— EXERCÍCIO PROPOSTO A —
Segundo o texto apresentado, quem vai apresentar em vídeo a sessão de The Kid?

Demoramos a chegar à primeira longa-metragem de Charlie Chaplin, também ela envolta em grandes demoras e muitos receios por parte dos investidores devido a essas mesmas demoras - o tempo necessário a Chaplin para chegar aos resultados que se vêem no ecrã. The Kid é então a nossa próxima sessão, no ecrã grande do Braga Shopping, e será apresentada em vídeo pelo diplomata brasileiro José Roberto Rocha, que já nos apresentou Copland em Junho do ano passado.
Gerald Mast, no capítulo dedicado a Chaplin de The Comic Mind, escreveu que "em The Kid (1921), Chaplin regressa a um material menos irónico e mais sentimental. No centro do filme está a relação entre Charlie e Jackie Coogan, uma criança pequena que, como Scraps em Vida de Cão, é um substituto mais pequeno de Charlie. Embora os críticos admirem o amor e a ternura na relação de Charlie com o seu filho adoptivo, também encontram falhas graves com o tratamento melodramático do filme em relação à mãe solteira do miúdo, bem como o sonho irónico em que a favela de Charlie se transforma num paraíso branco cor de pérolas. Mas embora a relação Jackie-Charlie seja o centro emocional do filme, o tema dele não é esse. Descartar as outras secções do filme como irrelevantes é perder a unidade pretentida. Como Sunnyside, The Kid contrasta a teoria moral e social com a prática humana.
"O tema de The Kid é o amor familiar e paternal. É um tema sobre o qual Chaplin, privado deste amor, obviamente tinha sentimentos profundos. O filme começa com a mãe e o pai físicos porque Chaplin quer contrastar as definições ofiçiais da paternidade "legítima" com definições mais genuínas e humanas. Segundo a sociedade, a mãe e o pai têm que ser casados—daí a secção de abertura que mostra Edna a ser rejeitada pela sociedade como mãe solteira, e a assistir a um casamento de dois futuros pais legítimos. Ironicamente, este casamento une uma jovem bonita a um bode velho e rico. A cerimónia social define como legítimo o que é ilegítimo e imoral em termos humanos. A mãe sente-se tão ilegítima e tão culpada que se livra da criança—embora a ame—e até contempla o suicídio. Ironicamente, ela deixa a criança num carro luxuoso (quer-lhe dar um "bom lar"), que depois é roubado. Os dois criminosos em fuga depositam a criança numa pilha de lixo. Esta equação metafórica entre criança e lixo não é acidente nenhum. A definição social da criança como "ilegítima" não lhe dá esperança por um futuro mais rico."

— DADOS FORNECIDOS —
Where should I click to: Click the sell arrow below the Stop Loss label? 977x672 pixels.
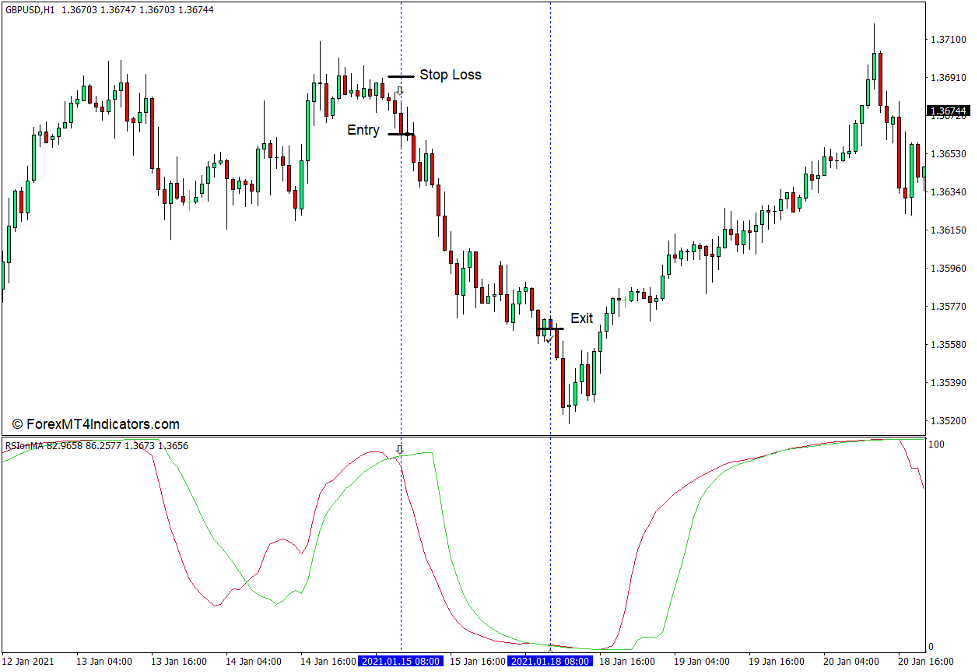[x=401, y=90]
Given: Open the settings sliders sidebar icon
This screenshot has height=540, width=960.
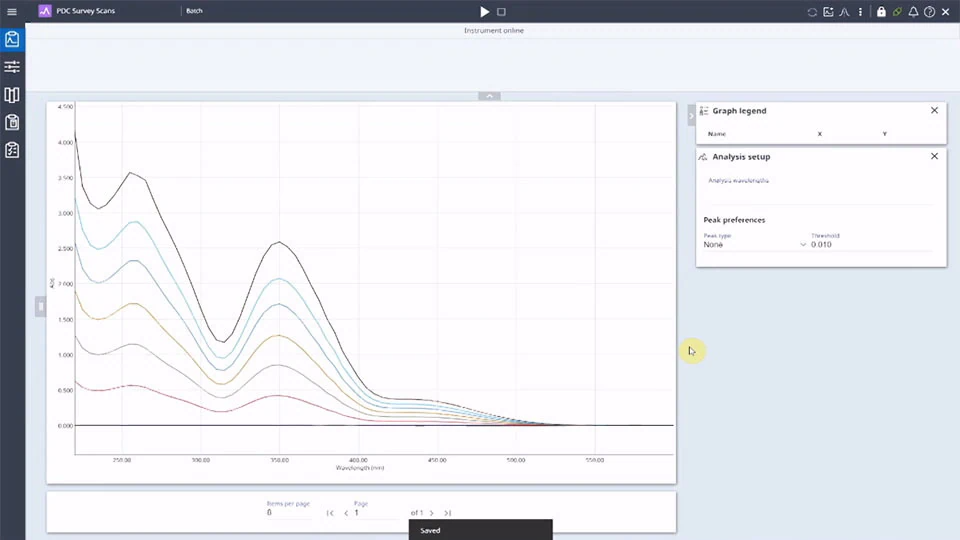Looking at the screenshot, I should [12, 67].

— EXERCÍCIO PROPOSTO B —
Reescreva a listagem inteira trocando "sidebar" por "side panel" e mantendo todo o resto igual. Deixe as imagens fora da resposta.

— RESPOSTA COMPLETA A —
O diplomata brasileiro José Roberto Rocha.

— RESPOSTA COMPLETA B —
Where should I click to: Click the sell arrow below the Stop Loss label? 977x672 pixels.
[x=401, y=90]
Given: Open the settings sliders side panel icon
This screenshot has height=540, width=960.
Looking at the screenshot, I should [12, 67].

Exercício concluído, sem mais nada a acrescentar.